■ **COMPLETE THE FOLLOWING**
**1)** From the passage on Huddersfield Town's 2003–04 season, list the players named in parentheses as shrewd signings.
**2)** In the passage on Huddersfield Town's 2003–04 season, which club signed Jon Stead in January, and for roughly what fee?

■ **PASSAGE FOR REVIEW**
○ ○ ○ ○

Huddersfield Town's 2003–04 campaign was their first competitive campaign in the bottom division since the 1979–80 season. Huddersfield secured a return to the third tier (to be then called Football League One), at the first attempt, by beating Mansfield Town, on penalties, in the Playoff Final on 31 May 2004 at the Millennium Stadium.

Squad at the start of the season
The squad at the start of the season was mainly depleted. When Peter Jackson took over in late June 2003, there were only 8 players on the official list of registered players, because of the mass clear-out caused by Town going into administration the previous season.

Review
Peter Jackson began his second spell as Huddersfield manager in the summer of 2003 as the Terriers came out of administration under the new ownership of Ken Davy. He again wasted no time in installing Yorath as his assistant. With only eight players turning up to his first training session, and star player Martin Smith defecting to Northampton Town, many supporters would have been happy to see the side consolidate and not slip any further down the league. But some shrewd signings (including Rob Edwards, Tony Carss, Efe Sodje, Steve Yates and goalkeeper Ian Gray), the emergence of a talented group of youngsters, and the prolific form of the previously ineffective Jon Stead made Town among the early pace-setters for the Division. As winter approached, Jackson's young side became more inconsistent and seemed to be fading but a change of formation tightened up the defence. Goalkeeper Paul Rachubka was brought in as the side found a new resilience and the ability to grind out narrow victories. Stead's form saw an offer from Sunderland, that was rejected, but he was snapped up by Premiership Blackburn Rovers for around £1.2 million in January and was replaced by Polish U21 striker Pawel Abbott who had been unable to establish himself at Preston North End.

○ ○ ○ ○

■ **RECORDS SUPPLIED**
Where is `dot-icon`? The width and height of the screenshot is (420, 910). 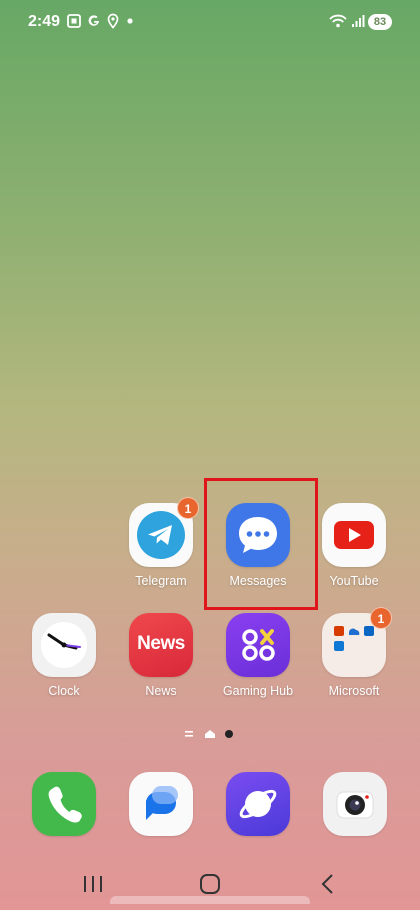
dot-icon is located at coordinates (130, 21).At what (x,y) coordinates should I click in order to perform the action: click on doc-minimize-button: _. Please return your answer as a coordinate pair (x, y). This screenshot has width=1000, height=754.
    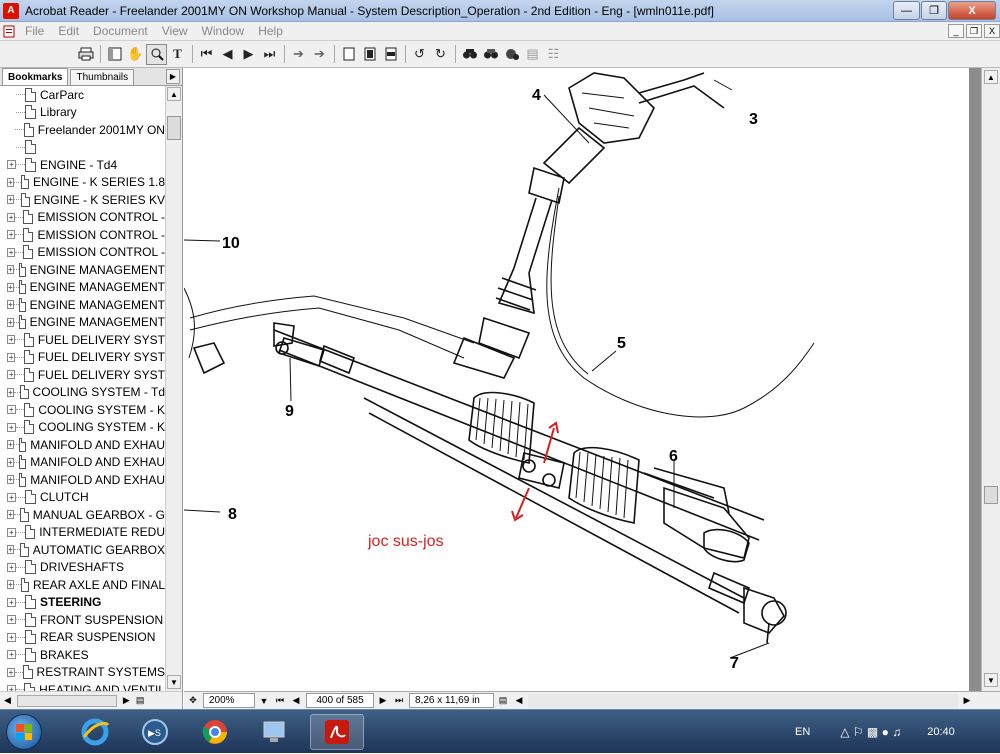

○ ○ ○ ○

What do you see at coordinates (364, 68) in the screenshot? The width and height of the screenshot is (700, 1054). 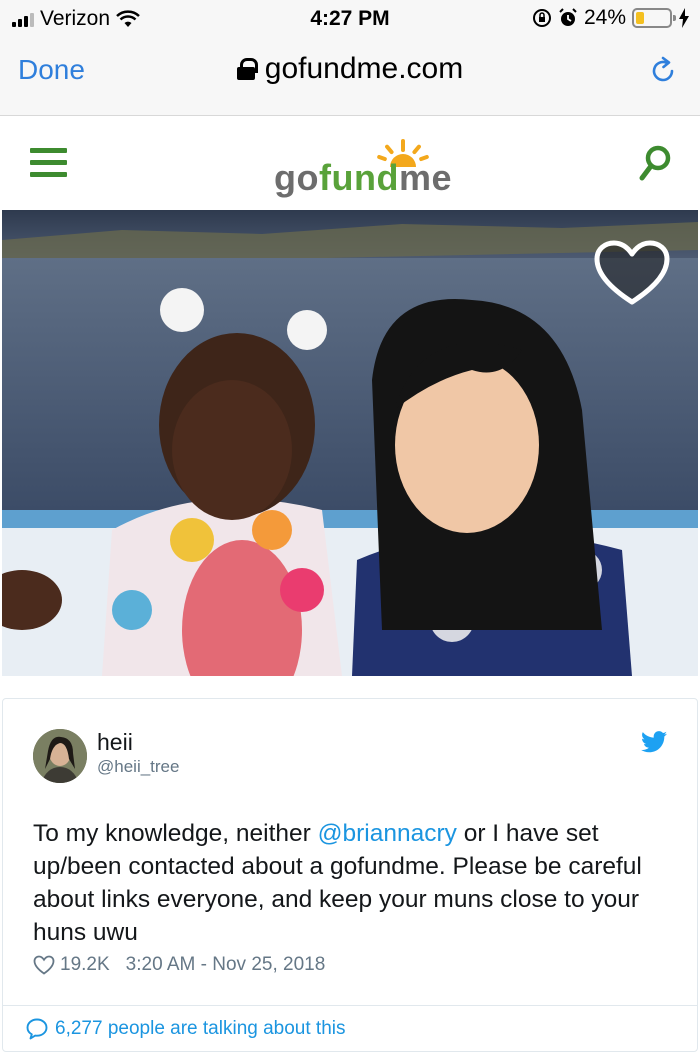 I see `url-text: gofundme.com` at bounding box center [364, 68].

○ ○ ○ ○

■ **ANSWERS IN ORDER**
**1)** Rob Edwards, Tony Carss, Efe Sodje, Steve Yates, Ian Gray

**2)** Blackburn Rovers, for around £1.2 million.